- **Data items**
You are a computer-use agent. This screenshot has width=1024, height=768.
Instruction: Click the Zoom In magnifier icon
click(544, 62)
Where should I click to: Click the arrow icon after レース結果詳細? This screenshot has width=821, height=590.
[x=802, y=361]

--

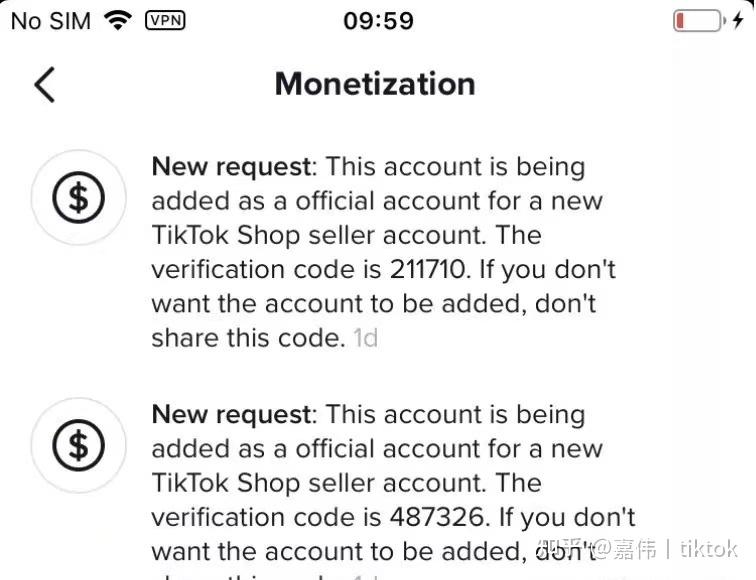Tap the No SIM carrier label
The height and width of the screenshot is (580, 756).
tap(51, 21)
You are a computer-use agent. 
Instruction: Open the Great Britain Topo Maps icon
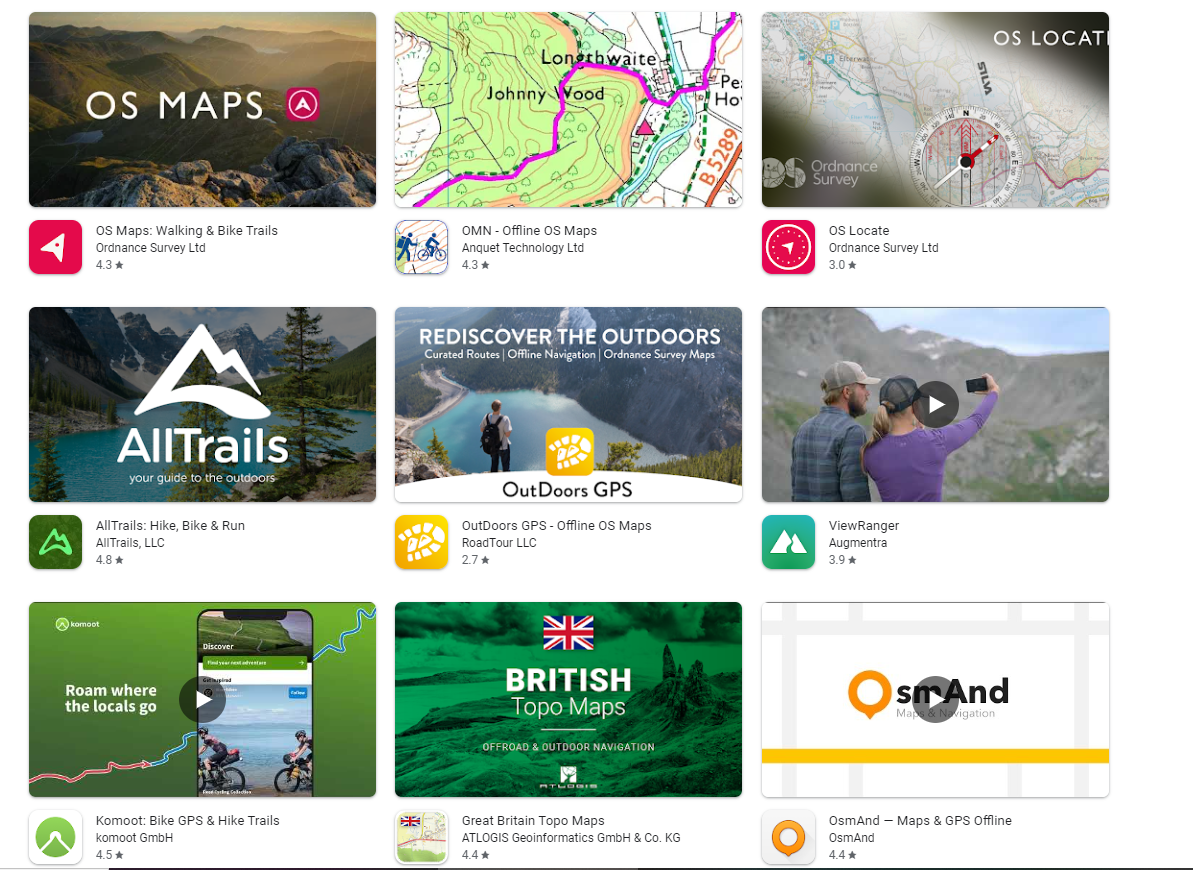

- **What needs to be done**
Take each line above that contains "agent" and copy it out.

- **Response**
You are a computer-use agent. This screenshot has width=1024, height=768.
You are a computer-use agent. 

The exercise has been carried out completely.